### WHAT YOU ARE ASKED TO DO
Each line in the records that mentions the word "first" needs to be listed.

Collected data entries
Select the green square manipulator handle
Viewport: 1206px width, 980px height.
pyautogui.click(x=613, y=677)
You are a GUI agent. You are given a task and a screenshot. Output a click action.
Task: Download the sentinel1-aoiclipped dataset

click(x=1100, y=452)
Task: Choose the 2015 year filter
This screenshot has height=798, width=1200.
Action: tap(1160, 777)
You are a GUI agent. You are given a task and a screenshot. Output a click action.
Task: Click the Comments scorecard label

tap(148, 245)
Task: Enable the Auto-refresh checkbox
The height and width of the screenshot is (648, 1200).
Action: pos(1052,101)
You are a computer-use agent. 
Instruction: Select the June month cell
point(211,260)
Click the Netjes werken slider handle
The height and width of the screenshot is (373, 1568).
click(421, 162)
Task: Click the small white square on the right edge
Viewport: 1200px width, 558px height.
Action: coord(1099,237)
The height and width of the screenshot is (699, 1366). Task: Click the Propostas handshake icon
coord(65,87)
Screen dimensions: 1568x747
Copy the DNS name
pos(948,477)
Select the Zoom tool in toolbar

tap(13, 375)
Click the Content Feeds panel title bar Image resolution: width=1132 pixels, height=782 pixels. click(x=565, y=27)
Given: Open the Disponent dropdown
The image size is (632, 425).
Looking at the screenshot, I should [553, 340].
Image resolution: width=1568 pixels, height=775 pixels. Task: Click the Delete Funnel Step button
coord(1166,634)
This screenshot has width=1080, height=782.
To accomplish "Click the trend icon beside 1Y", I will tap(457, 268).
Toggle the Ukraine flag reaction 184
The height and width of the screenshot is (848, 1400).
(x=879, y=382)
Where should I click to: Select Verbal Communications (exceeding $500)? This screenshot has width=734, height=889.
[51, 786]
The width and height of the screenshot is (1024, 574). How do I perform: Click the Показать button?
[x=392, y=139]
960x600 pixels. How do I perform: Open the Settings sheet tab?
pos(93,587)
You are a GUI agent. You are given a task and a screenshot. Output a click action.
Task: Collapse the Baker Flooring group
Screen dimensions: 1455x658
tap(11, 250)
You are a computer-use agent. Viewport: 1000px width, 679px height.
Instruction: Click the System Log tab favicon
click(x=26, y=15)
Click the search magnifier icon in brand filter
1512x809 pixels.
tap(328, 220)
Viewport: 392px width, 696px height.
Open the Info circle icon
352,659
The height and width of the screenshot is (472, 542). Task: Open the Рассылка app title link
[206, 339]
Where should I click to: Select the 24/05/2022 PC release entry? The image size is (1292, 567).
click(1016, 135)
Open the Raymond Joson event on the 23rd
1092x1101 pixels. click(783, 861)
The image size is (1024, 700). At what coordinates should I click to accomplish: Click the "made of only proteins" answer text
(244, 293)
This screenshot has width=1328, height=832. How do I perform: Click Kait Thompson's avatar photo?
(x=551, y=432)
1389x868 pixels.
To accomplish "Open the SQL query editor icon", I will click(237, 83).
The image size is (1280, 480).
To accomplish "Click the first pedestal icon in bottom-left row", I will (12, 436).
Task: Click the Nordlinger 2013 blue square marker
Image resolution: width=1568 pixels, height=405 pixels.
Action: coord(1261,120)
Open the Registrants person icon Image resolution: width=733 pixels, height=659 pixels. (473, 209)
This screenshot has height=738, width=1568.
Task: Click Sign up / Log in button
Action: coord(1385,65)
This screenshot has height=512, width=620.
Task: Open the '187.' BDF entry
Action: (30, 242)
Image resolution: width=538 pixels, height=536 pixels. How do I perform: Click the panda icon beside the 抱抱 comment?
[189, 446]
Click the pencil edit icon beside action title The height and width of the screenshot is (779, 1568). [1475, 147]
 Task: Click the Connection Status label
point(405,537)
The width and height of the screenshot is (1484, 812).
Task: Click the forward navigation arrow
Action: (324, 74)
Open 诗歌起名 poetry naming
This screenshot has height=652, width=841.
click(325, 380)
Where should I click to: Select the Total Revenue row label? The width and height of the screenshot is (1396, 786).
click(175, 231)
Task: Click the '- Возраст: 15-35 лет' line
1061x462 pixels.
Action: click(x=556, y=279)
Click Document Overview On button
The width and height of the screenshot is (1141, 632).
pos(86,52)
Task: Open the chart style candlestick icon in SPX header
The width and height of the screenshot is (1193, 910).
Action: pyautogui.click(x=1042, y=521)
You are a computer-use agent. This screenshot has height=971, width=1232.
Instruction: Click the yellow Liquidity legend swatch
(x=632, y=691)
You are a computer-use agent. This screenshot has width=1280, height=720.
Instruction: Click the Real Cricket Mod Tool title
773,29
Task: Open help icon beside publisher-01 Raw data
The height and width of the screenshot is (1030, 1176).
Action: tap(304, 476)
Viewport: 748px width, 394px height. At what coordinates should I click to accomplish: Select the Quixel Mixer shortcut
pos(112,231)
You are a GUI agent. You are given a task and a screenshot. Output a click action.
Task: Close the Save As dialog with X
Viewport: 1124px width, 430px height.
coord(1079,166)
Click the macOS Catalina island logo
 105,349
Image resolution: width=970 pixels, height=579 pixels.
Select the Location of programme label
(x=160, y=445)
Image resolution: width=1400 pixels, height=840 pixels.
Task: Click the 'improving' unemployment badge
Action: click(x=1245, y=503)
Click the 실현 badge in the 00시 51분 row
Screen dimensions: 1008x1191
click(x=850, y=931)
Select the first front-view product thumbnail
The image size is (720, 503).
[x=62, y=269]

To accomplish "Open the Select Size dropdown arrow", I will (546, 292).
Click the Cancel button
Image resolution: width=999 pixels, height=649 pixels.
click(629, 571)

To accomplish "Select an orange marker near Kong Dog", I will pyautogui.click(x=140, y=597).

### THE ANSWER
To accomplish "Click the first pedestal icon in bottom-left row", I will (12, 436).
Select the first front-view product thumbnail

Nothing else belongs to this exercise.